Quais foram as minhas conclusões? Ora, primeiramente, que as pessoas não gostam de lidar com algo cuja autoria elas não podem atribuir a alguém. A ideia de Deus, aliás, é a prova máxima disso, pois não basta a natureza existir por si só, tem de ser obra de um criador determinado. Em segundo lugar, que ficar intrigado com alguma coisa que ao mesmo tempo causa repulsa – a carne morta e em putrefação – é angustiante para a maioria. Porém, tirando isso, o resto é suportável – o concreto ensanguentado e o crachá de nº 171.

Entretanto, em terceiro lugar, comprovei que a ação-putrefação e$tratégica do mercado imobiliário dentro da universidade que tanto me angustiava não era compartilhada pelos meus colegas. Em vez disso, eles faziam consigo mesmos aquilo que fizeram com a minha galinha dilacerada, isto é, suprimiam os seus próprios dilaceramentos acadêmicos para que o concreto e a carteirinha de arquitetos deles pudesse seguir expostos no hall nobre da arquitetura.

Obviamente, eu não mudei o mundo nem os meus colegas.
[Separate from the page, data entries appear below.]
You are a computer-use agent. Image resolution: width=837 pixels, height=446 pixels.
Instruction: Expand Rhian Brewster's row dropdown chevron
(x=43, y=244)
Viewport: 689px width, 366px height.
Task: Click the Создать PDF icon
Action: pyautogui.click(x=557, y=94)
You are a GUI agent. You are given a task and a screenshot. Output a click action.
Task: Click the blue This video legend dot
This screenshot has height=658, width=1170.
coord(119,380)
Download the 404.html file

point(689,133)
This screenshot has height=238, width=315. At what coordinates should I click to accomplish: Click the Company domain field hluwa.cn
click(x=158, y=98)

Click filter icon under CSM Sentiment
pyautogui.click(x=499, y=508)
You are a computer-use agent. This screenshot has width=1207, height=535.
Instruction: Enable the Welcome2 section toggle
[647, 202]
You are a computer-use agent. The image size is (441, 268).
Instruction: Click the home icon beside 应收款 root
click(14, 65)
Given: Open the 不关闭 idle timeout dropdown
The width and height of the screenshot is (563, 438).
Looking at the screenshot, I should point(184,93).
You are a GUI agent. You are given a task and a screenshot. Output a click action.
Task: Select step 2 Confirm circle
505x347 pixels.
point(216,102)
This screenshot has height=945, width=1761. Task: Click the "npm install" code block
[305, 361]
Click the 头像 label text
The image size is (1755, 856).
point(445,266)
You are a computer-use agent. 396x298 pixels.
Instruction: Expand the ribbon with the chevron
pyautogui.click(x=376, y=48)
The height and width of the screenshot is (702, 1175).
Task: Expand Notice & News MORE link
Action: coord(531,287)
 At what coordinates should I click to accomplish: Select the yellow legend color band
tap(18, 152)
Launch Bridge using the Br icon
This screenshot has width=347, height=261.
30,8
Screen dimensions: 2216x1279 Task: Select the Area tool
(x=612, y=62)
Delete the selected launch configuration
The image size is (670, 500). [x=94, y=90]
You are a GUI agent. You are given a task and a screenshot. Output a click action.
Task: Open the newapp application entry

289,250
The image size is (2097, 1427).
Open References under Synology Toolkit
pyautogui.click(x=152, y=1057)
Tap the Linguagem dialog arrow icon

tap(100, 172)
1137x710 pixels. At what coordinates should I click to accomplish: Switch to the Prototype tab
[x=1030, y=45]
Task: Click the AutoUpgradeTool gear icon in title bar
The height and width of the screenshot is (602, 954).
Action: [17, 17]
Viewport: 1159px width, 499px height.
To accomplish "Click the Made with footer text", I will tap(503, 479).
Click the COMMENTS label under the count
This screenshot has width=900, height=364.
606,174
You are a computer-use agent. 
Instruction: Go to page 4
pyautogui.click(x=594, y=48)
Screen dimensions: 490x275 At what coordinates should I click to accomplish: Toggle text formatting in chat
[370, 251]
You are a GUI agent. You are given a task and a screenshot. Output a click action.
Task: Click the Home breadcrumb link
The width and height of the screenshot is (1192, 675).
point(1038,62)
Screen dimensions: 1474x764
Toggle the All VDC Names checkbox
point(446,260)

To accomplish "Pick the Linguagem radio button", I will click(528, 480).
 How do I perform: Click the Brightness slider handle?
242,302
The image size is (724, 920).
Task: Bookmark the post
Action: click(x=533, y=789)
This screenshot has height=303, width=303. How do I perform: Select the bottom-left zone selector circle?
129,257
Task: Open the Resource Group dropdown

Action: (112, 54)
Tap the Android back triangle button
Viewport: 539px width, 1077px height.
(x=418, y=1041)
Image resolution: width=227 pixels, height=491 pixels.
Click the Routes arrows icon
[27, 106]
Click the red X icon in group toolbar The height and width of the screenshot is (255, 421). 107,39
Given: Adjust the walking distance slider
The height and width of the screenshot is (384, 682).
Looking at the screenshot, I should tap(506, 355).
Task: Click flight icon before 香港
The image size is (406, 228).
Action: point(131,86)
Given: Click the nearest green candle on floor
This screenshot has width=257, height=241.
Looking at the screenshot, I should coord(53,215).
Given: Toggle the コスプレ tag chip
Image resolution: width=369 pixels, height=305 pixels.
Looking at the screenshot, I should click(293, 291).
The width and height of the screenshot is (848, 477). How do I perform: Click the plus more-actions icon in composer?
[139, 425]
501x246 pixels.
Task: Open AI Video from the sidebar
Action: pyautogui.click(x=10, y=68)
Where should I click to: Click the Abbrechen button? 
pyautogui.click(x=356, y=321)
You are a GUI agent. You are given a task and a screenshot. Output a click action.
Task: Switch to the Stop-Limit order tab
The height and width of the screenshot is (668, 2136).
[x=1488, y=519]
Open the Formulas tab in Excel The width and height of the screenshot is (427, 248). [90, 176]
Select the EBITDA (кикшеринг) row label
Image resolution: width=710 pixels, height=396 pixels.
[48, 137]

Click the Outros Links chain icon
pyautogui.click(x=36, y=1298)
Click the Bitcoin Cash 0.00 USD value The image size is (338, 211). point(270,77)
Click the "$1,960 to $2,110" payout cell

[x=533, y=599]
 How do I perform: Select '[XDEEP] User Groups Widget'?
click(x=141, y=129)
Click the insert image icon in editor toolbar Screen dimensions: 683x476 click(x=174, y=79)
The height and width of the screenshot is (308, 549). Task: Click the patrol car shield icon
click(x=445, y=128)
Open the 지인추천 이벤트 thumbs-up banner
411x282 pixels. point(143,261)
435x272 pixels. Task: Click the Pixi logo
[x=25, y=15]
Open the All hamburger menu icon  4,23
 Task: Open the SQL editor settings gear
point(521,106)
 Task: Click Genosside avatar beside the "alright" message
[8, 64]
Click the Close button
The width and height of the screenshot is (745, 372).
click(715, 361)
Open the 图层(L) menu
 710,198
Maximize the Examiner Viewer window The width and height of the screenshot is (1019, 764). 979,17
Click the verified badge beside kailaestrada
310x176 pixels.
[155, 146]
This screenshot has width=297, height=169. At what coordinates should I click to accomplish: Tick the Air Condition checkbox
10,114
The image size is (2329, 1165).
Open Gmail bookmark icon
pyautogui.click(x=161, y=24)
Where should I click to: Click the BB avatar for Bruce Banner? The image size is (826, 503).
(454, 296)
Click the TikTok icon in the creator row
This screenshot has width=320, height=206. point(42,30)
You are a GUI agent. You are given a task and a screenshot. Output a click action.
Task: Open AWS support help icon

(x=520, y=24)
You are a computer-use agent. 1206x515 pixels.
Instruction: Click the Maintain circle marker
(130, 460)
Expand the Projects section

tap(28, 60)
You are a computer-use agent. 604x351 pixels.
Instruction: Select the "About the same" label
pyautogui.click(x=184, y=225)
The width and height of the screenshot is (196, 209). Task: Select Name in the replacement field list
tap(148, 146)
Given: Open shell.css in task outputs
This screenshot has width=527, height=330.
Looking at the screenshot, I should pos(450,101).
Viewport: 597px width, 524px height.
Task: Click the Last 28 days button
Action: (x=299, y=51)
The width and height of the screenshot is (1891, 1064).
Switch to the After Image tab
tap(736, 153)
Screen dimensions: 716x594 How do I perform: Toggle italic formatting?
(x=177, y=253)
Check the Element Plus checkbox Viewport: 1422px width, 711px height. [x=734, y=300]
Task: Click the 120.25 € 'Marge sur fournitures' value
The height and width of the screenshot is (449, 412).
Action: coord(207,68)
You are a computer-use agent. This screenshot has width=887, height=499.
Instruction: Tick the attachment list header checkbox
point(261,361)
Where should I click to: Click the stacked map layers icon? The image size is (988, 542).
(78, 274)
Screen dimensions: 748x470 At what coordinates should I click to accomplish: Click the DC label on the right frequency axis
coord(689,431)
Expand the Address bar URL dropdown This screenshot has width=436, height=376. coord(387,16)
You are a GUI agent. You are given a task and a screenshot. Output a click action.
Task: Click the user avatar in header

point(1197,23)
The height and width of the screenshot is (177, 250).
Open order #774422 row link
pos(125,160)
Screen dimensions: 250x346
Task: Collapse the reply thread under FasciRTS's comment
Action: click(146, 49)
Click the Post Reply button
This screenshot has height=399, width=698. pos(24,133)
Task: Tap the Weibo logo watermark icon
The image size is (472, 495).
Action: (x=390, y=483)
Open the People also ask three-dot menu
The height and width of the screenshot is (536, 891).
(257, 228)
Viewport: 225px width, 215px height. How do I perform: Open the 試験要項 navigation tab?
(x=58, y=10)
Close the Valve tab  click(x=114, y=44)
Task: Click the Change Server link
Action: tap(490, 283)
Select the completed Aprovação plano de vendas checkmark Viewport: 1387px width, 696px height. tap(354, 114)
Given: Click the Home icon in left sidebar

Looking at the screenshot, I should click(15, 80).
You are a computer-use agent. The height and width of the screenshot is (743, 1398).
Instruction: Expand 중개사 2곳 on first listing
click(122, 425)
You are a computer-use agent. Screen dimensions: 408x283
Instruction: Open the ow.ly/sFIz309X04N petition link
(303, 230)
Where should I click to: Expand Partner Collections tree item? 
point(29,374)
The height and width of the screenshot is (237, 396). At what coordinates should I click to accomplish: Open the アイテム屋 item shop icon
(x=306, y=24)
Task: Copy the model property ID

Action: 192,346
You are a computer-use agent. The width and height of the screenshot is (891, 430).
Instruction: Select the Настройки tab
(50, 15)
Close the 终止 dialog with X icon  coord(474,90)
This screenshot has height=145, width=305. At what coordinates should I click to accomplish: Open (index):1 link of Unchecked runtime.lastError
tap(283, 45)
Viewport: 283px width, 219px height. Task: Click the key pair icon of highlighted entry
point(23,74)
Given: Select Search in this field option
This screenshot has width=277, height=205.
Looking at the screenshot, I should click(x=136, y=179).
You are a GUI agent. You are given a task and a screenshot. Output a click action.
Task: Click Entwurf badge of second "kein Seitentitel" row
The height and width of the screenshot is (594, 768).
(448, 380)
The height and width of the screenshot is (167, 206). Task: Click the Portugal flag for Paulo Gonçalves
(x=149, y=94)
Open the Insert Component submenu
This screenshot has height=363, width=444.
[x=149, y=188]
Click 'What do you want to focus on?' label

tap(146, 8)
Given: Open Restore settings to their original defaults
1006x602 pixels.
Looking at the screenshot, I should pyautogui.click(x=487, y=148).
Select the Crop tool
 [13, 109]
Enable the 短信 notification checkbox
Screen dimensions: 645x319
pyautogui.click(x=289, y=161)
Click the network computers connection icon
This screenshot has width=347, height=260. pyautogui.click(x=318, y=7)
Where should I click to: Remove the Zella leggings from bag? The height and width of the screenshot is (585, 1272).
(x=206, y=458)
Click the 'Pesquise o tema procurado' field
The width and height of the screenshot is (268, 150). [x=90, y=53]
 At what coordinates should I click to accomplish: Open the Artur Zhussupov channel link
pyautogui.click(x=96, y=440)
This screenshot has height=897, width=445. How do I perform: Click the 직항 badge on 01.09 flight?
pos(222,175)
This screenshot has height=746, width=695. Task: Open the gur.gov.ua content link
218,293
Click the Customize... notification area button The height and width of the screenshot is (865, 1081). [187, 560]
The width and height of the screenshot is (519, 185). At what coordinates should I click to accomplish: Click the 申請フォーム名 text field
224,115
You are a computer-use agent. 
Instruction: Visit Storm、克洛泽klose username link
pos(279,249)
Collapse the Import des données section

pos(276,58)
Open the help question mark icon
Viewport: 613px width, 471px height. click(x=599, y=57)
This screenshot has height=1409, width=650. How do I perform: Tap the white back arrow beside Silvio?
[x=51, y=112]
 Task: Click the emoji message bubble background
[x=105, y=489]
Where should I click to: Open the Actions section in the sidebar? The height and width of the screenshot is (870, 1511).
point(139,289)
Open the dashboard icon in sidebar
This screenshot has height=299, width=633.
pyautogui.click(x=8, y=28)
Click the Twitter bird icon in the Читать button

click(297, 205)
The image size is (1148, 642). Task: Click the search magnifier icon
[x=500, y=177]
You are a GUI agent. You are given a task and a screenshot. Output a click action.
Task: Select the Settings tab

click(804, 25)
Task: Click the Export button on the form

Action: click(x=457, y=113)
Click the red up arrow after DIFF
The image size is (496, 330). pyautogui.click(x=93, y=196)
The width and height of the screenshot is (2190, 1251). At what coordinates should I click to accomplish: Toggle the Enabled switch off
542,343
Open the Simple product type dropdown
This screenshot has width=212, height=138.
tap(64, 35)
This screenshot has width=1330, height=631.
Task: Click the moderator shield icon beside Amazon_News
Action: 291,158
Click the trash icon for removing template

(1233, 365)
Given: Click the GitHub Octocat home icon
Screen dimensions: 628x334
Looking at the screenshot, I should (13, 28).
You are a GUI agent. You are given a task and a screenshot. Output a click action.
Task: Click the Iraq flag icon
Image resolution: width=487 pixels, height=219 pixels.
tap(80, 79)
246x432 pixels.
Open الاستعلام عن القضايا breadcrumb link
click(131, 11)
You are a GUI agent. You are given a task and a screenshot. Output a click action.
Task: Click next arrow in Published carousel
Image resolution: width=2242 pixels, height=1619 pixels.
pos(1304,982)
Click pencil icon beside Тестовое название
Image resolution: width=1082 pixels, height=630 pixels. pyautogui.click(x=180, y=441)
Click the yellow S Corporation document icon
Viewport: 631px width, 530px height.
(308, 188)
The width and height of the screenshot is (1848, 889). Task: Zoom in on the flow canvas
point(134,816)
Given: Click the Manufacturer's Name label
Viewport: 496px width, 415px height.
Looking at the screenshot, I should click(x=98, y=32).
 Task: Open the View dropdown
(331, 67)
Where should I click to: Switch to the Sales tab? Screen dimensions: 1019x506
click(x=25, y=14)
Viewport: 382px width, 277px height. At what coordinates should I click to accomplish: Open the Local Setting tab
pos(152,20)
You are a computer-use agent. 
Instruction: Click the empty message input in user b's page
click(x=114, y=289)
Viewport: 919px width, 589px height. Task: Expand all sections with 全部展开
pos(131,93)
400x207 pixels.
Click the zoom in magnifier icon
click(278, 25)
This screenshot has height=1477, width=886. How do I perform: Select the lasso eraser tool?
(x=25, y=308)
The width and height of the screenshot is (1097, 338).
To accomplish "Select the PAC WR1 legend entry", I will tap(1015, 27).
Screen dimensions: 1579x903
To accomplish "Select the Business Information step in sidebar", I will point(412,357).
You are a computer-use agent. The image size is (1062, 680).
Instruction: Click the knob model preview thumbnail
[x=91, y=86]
Nesse sentido, Luther Blissett parece deixar a desejar. Todavia, por outro lado, somente através desse famoso anonimato eu pude expressar, da forma como me vinha, o modo como eu sentia a realidade ao meu redor. Nesse outro sentido, Blissett não só dá o que desejar, como também é a forma psiquicamente guerrilheira para fazer das nossas impressões balas impertinentes&inimagináveis contra os nosso inimigos, mesmo quando eles estão vencendo a batalha.

Há tempos eu não apareço como Luther Blissett, entretanto, nunca deixei de sê-lo, pois ser Luther Blissett é saber que algo inimaginável&incompreensível precisa ser feito sempre que houver um psiquismo sem livre espaço para se expressar. Contra o latifúndio do si$tema que só cria espaço para a sua própria expressão, guerrilha psíquica! Luther Blissett, eternamente.